So, to be clear, we are currently paying them to not go away, so you're going to have to come up with something truly exceptional to get them to go away.
Because anyone has standing to file objections, even if you paid the first lot a $$$$$$ ransom, surely anyone else could file the same objections in the hopes of also receiving a $$$$$$ payout?
For those not following the California housing crisis and the government's response to it, I would urge you to do so. This is an issue of national significance and Newson is actually trying to do a lot. The article mentions the Berkely case but let me highlight it [1]:
> That’s essentially what Alameda County Superior Court Judge Brad Seligman ruled this week when he froze enrollment increases at UC Berkeley in response to a lawsuit by a local NIMBY group called Save Berkeley’s Neighborhoods. The judge found that the university failed to account for the impact of increased enrollment — including late-night parties and crowded parks — in its plans to add more student and faculty housing, in violation of the California Environmental Quality Act, known as CEQA.
Well-intentioned laws (ie environmental impact) are effectively being weaponized for the benefit of rich people.
There have been some victories in Newson's push. A notable example is Santa Monica. The city is quite famous for fighting development to going back decades. Now the state mandates cities have to have a "Housing Element", which is a plan for increasing affordable housing. Santa Monica fought this but got out of compliance. This allowed developed to bypass the city and get thousands of units approved. The city is now in compliance but is lookking at legal options for fighting the approvals.
Santa Monica, like many wealthy cities, also fought against the Westside rail extension into the city [2]. Why? "Crime" of course. What this really means is "undesirables", which itself means "poor people".
You really see the awful cruelty of some people in all this. Rampant NIMBYism and the impact it has on housing supply and affordability is a key contributor to homelessness, poverty and property crime. Oh well, I guess we'll ship everyone off to Martha's Vineyard. Problem solved.
A lot of California's NIMBYism is rooted in Proposition 13, passed in 1978. Many homeowners cannot sell their current home and buy one elsewhere in the state without significantly increasing their annual property tax burden. (Prop 19 in 2020 carved out an exception for homeowners over 55.) When a house is a family's single largest investment, and Prop 13 makes that asset even more illiquid than in other states, stiff opposition to any nearby development should surprise nobody.
Perhaps I'm being overly optimistic but I actually believe the tide is turning on Prop 13 and it may well get repealed in the next decade. I'd probably still bet it won't be repealed but I feel like there's a real chance.
"Throwing seniors out of their homes" was effectively used to give incumbent homeowners a massive tax break. Worse, it gave Disney a massive decades-long tax break. What people often don't talk about with respect to Prop 13 is how it benefitted corporations.
Corporations end up owning property in LLCs and they simply buy and sell the LLCs. This doesn't technically count as a transfer (which would trigger a revaluation for tax purposes) so Disney in Anaheim is paying a tax rate for their theme park that was capped (with 1-2% max annual increases) in the 1960s.
The other horrible part is you can inherit a decades-old preferential tax rate. I mean, you wouldn't want to kick people out of their parents' home would you?
California needs to be more like Texas in this regard. Reassess for property tax frequently. Allow property tax deferral for seniors who don't want to move. And there's no beneficial tax rate to inherit.
> Perhaps I'm being overly optimistic but I actually believe the tide is turning on Prop 13 and it may well get repealed in the next decade. I'd probably still bet it won't be repealed but I feel like there's a real chance.

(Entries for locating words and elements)

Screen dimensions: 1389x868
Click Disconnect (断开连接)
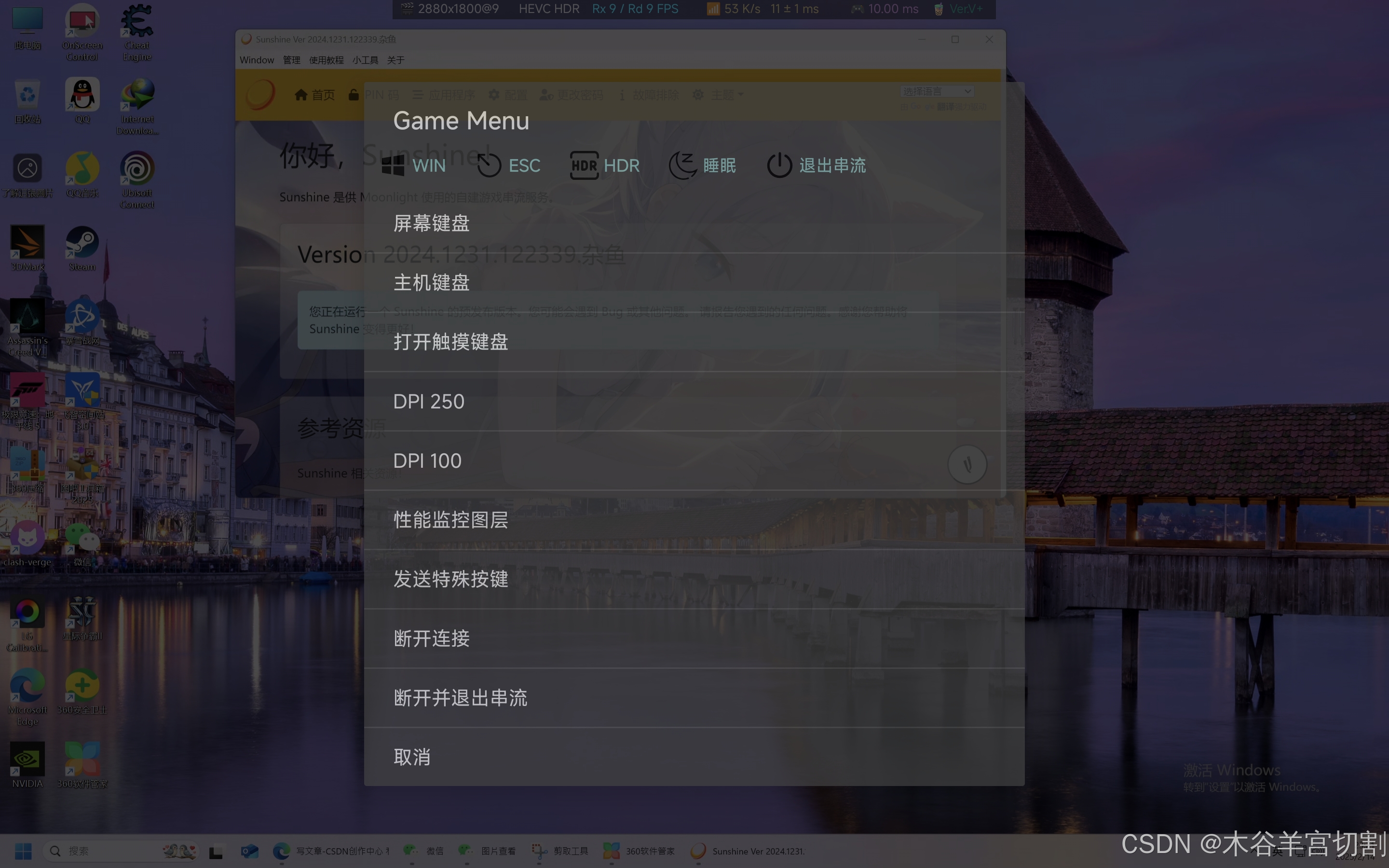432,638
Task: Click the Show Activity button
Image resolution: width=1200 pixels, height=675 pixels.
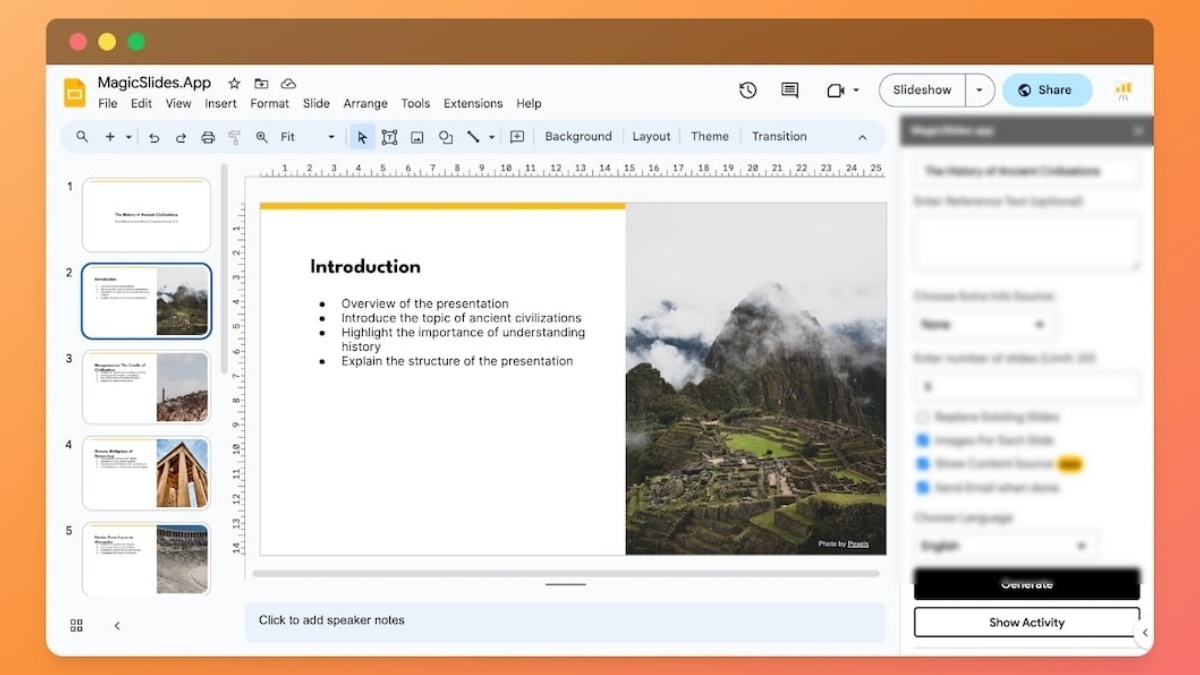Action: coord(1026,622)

Brief A |
Answer these questions about the California housing discussion:
(i) Which judge froze enrollment increases at UC Berkeley?
(ii) In what year was Proposition 13 passed?
(iii) Which proposition created an exception for homeowners over 55, and in what year?
Brief B |
Decide whether each statement agrees with the California housing discussion, and support each yes or no with a quotation:
(i) The lawsuit against UC Berkeley was brought by a group called Save Berkeley's Neighborhoods.
(ii) Santa Monica supported the Westside rail extension into the city.
(iii) A decades-old preferential property tax rate can be inherited.
Brief C | Turn the paragraph in the California housing discussion that begins "There have been some victories" into a bulleted list that keeps its main facts.

Written reply A |
(i) Alameda County Superior Court Judge Brad Seligman
(ii) 1978
(iii) Prop 19, in 2020

Written reply B |
(i) Yes: "in response to a lawsuit by a local NIMBY group called Save Berkeley’s Neighborhoods"
(ii) No: "Santa Monica, like many wealthy cities, also fought against the Westside rail extension into the city"
(iii) Yes: "you can inherit a decades-old preferential tax rate"

Written reply C |
- Santa Monica is a notable victory in Newson's push.
- The city has been known for fighting development for decades.
- The state now requires cities to have a "Housing Element," which is a plan for increasing affordable housing.
- Santa Monica fought this requirement and fell out of compliance.
- This let developers bypass the city and get thousands of units approved.
- The city is now in compliance but is looking at legal options for fighting the approvals.